[Pixel coordinate grounding data]
━━━━━━━━━━━━━━━━
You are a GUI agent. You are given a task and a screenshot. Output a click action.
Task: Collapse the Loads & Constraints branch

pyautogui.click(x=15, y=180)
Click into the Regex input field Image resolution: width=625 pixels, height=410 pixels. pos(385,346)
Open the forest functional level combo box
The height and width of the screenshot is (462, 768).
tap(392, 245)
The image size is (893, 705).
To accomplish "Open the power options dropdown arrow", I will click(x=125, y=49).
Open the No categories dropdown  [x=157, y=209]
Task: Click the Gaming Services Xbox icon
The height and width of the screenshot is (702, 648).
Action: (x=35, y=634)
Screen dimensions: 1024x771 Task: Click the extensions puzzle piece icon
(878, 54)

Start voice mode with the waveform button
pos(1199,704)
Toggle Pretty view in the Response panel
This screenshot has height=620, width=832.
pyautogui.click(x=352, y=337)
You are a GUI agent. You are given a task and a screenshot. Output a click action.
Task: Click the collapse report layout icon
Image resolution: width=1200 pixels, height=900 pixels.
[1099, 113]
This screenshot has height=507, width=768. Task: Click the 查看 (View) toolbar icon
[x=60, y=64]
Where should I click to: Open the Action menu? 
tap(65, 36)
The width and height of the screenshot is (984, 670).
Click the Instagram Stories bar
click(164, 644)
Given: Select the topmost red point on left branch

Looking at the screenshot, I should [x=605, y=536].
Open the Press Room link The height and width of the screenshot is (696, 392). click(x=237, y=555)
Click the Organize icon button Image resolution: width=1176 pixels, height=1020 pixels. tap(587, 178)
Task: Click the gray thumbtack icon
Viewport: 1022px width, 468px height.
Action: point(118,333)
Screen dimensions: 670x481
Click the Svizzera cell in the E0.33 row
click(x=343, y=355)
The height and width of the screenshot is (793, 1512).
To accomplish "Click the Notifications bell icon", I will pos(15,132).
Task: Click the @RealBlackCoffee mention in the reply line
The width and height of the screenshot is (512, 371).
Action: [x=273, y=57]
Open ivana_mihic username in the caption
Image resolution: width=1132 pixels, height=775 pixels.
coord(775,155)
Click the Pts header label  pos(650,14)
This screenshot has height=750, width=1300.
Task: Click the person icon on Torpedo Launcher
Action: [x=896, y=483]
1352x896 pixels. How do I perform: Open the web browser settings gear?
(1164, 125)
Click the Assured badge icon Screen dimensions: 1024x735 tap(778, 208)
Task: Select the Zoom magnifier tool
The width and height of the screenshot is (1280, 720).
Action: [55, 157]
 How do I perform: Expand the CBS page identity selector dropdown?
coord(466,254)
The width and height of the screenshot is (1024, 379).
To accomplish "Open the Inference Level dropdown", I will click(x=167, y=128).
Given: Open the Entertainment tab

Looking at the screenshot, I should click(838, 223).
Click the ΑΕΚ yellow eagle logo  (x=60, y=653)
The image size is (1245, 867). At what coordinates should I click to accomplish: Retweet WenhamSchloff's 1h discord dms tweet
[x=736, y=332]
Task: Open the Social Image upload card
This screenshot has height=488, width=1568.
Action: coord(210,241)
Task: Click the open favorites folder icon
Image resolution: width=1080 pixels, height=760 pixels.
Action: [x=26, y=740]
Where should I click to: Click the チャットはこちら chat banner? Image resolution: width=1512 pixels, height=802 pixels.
━━━━━━━━━━━━━━━━
== WHAT THE TASK REQUIRES ==
From the records above, count the lines that contain "will". Only the number should be written.

== YOUR SOLUTION ==
3